== Segment start ==
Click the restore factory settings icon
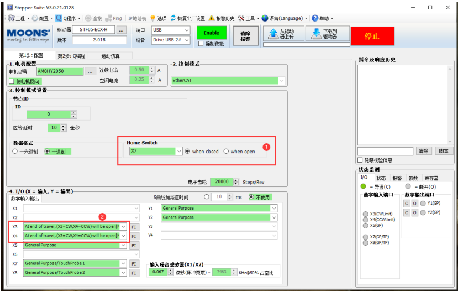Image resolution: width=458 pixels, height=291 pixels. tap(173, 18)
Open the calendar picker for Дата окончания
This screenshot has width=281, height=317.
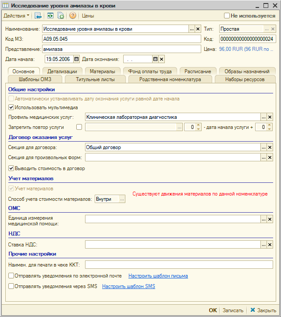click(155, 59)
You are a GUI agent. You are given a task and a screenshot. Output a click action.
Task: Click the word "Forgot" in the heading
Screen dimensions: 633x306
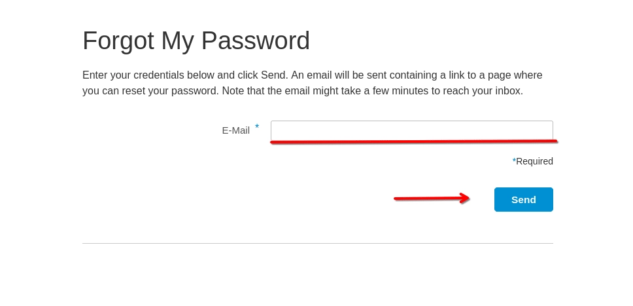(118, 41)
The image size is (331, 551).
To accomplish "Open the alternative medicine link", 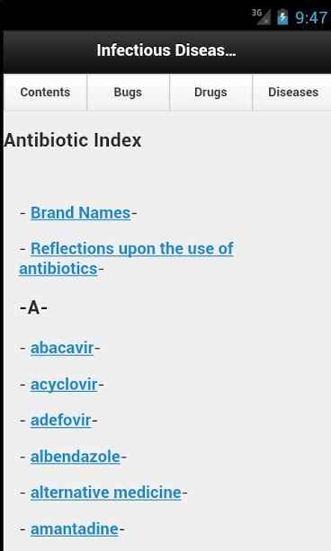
== Segment end ==
Images in the records should not be copied. Repeat all the rest exactly.

▶ **Response below**
Click the restore factory settings icon
Image resolution: width=458 pixels, height=291 pixels. tap(173, 18)
Open the calendar picker for Дата окончания
This screenshot has width=281, height=317.
click(155, 59)
You are a GUI agent. You are given a task and a screenshot. Output a click action.
Task: Click the word "Forgot" in the heading
Screen dimensions: 633x306
(118, 41)
The image size is (331, 551).
To accomplish "Open the alternative medicine link", 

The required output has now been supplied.